# Your objective
For each entry that follows, write out an identical copy.

(Saved data entries)
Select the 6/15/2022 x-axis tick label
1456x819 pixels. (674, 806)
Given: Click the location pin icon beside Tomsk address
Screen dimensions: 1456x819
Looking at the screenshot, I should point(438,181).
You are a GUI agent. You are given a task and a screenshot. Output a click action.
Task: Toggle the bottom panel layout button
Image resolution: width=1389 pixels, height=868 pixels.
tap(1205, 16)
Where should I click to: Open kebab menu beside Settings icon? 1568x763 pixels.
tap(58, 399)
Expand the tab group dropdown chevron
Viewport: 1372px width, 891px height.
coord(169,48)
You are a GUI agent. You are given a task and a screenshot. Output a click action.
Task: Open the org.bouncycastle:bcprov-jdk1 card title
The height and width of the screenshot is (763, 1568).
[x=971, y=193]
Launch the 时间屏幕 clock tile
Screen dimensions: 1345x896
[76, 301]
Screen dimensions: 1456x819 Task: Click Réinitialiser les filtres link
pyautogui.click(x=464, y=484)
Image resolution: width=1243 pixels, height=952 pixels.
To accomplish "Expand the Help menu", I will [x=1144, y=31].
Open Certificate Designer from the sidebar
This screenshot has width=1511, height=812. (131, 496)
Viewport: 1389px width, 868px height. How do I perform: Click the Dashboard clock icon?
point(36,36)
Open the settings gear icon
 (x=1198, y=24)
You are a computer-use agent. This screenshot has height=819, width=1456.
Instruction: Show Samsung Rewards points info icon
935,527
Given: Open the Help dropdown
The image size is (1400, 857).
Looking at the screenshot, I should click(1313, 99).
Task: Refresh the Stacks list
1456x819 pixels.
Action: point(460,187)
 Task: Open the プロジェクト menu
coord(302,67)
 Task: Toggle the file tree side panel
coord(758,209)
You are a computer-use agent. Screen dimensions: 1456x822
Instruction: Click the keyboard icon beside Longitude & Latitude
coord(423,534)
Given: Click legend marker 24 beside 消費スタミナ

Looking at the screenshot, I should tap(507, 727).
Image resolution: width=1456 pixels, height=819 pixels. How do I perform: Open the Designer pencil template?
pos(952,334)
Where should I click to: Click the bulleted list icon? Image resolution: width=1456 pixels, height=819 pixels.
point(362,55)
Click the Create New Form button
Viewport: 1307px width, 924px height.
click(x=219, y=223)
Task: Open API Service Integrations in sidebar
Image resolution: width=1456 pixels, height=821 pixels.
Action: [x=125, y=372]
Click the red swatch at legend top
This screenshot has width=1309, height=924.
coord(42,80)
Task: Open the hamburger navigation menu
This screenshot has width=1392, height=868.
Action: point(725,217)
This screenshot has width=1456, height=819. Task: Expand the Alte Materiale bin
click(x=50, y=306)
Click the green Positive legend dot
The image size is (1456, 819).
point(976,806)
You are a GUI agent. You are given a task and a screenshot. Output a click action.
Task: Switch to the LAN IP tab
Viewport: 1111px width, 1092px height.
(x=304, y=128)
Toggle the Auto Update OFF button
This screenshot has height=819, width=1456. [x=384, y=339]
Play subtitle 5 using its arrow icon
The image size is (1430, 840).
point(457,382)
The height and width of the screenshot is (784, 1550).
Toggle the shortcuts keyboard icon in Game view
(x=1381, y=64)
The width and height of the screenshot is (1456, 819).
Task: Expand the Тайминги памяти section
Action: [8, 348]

# Solution to this exercise
Select the 6/15/2022 x-axis tick label
1456x819 pixels. (674, 806)
Given: Click the location pin icon beside Tomsk address
Screen dimensions: 1456x819
Looking at the screenshot, I should point(438,181).
You are a GUI agent. You are given a task and a screenshot. Output a click action.
Task: Toggle the bottom panel layout button
Image resolution: width=1389 pixels, height=868 pixels.
tap(1205, 16)
Where should I click to: Open kebab menu beside Settings icon? 1568x763 pixels.
tap(58, 399)
Expand the tab group dropdown chevron
Viewport: 1372px width, 891px height.
coord(169,48)
You are a GUI agent. You are given a task and a screenshot. Output a click action.
Task: Open the org.bouncycastle:bcprov-jdk1 card title
The height and width of the screenshot is (763, 1568).
[x=971, y=193]
Launch the 时间屏幕 clock tile
Screen dimensions: 1345x896
[76, 301]
Screen dimensions: 1456x819 Task: Click Réinitialiser les filtres link
pyautogui.click(x=464, y=484)
Image resolution: width=1243 pixels, height=952 pixels.
To accomplish "Expand the Help menu", I will [x=1144, y=31].
Open Certificate Designer from the sidebar
This screenshot has width=1511, height=812. (131, 496)
Viewport: 1389px width, 868px height. How do I perform: Click the Dashboard clock icon?
point(36,36)
Open the settings gear icon
 (x=1198, y=24)
You are a computer-use agent. This screenshot has height=819, width=1456.
Instruction: Show Samsung Rewards points info icon
935,527
Given: Open the Help dropdown
The image size is (1400, 857).
Looking at the screenshot, I should click(1313, 99).
Task: Refresh the Stacks list
1456x819 pixels.
Action: point(460,187)
 Task: Open the プロジェクト menu
coord(302,67)
 Task: Toggle the file tree side panel
coord(758,209)
You are a computer-use agent. Screen dimensions: 1456x822
Instruction: Click the keyboard icon beside Longitude & Latitude
coord(423,534)
Given: Click legend marker 24 beside 消費スタミナ

Looking at the screenshot, I should tap(507, 727).
Image resolution: width=1456 pixels, height=819 pixels. How do I perform: Open the Designer pencil template?
pos(952,334)
Where should I click to: Click the bulleted list icon? Image resolution: width=1456 pixels, height=819 pixels.
point(362,55)
Click the Create New Form button
Viewport: 1307px width, 924px height.
click(x=219, y=223)
Task: Open API Service Integrations in sidebar
Image resolution: width=1456 pixels, height=821 pixels.
Action: [x=125, y=372]
Click the red swatch at legend top
This screenshot has width=1309, height=924.
coord(42,80)
Task: Open the hamburger navigation menu
This screenshot has width=1392, height=868.
Action: point(725,217)
This screenshot has width=1456, height=819. Task: Expand the Alte Materiale bin
click(x=50, y=306)
Click the green Positive legend dot
The image size is (1456, 819).
point(976,806)
You are a GUI agent. You are given a task and a screenshot. Output a click action.
Task: Switch to the LAN IP tab
Viewport: 1111px width, 1092px height.
(x=304, y=128)
Toggle the Auto Update OFF button
This screenshot has height=819, width=1456. [x=384, y=339]
Play subtitle 5 using its arrow icon
The image size is (1430, 840).
point(457,382)
The height and width of the screenshot is (784, 1550).
Toggle the shortcuts keyboard icon in Game view
(x=1381, y=64)
The width and height of the screenshot is (1456, 819).
Task: Expand the Тайминги памяти section
Action: [8, 348]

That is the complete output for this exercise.